▸ The problem:
Give back a single figure: the number of lines in the entries below that contain "Expand".
-=-=-
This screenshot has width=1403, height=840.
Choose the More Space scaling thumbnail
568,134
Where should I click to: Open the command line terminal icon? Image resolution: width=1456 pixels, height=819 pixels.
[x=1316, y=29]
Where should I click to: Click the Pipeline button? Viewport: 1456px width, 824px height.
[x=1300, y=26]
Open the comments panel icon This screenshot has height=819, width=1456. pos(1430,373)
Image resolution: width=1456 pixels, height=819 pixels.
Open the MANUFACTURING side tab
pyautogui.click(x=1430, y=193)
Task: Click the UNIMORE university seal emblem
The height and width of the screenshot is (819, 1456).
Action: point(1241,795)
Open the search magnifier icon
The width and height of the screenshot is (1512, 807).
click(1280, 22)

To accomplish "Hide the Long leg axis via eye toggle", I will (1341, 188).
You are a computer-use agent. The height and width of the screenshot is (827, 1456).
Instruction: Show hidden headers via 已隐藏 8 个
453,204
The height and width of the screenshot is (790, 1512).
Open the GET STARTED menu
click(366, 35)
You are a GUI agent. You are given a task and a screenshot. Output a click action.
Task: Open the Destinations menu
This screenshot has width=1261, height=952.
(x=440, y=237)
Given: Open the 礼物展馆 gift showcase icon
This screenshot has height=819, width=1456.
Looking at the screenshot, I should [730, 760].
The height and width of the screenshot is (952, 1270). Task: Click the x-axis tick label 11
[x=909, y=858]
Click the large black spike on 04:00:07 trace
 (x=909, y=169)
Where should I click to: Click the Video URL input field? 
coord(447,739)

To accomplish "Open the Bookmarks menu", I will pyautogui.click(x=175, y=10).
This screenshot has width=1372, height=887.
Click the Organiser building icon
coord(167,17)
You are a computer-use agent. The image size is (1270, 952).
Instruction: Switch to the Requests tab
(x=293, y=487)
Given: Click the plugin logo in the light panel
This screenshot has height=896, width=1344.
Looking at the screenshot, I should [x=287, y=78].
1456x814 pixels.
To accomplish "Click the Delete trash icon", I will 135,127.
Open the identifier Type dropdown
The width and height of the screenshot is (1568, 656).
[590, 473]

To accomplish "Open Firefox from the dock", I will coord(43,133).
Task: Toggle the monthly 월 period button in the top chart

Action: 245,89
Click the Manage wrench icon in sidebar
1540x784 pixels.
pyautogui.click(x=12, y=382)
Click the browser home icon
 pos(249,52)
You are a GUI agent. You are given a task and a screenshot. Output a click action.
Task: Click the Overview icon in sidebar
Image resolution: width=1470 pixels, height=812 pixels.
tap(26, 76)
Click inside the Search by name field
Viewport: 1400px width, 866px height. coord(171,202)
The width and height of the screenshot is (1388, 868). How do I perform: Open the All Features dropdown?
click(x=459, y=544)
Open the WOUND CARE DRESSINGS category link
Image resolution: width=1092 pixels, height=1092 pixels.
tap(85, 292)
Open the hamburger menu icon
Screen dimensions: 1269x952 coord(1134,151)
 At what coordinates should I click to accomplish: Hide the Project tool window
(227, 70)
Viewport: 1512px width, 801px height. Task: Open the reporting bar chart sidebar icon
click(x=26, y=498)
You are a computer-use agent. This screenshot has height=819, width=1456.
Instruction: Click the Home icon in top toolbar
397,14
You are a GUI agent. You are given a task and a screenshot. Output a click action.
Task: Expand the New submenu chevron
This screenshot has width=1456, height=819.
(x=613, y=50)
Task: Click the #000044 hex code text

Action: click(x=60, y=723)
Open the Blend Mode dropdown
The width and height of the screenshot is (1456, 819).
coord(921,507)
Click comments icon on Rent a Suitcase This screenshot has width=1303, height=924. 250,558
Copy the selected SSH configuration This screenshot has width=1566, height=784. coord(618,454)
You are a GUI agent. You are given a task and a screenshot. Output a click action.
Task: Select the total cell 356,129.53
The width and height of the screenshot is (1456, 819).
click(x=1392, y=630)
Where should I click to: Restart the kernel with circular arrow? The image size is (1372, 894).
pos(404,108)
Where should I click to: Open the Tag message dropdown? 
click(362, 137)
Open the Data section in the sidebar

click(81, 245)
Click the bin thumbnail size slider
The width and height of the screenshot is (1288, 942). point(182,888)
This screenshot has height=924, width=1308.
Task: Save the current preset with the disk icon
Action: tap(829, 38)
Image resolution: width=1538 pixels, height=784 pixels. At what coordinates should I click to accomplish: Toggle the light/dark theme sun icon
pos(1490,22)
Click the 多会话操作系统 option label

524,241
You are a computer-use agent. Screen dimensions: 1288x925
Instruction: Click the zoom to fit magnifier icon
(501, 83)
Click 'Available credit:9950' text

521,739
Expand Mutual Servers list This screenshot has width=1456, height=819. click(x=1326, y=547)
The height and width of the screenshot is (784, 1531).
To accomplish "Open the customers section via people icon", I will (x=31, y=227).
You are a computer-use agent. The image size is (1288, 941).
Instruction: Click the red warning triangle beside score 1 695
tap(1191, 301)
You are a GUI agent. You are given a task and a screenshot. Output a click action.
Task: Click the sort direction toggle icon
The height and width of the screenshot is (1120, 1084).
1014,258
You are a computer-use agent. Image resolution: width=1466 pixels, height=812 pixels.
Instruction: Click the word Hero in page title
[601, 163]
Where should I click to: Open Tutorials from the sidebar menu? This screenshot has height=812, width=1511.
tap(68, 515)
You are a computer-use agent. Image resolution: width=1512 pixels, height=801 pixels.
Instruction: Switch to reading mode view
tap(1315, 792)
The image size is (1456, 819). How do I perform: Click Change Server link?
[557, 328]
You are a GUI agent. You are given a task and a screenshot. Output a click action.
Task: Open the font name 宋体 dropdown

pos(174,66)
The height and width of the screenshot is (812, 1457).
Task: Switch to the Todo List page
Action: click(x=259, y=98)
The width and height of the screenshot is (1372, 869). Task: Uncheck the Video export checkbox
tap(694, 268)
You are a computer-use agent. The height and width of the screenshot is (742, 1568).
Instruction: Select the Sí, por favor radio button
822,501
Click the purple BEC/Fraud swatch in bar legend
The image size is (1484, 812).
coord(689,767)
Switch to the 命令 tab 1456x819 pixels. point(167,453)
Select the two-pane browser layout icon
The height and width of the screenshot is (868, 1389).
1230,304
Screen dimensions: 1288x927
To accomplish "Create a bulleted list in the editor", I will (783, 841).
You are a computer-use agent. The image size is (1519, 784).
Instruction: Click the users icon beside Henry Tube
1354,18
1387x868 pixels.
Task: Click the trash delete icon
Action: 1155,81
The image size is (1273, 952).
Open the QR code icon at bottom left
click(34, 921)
-=-=-
▸ Written response:
2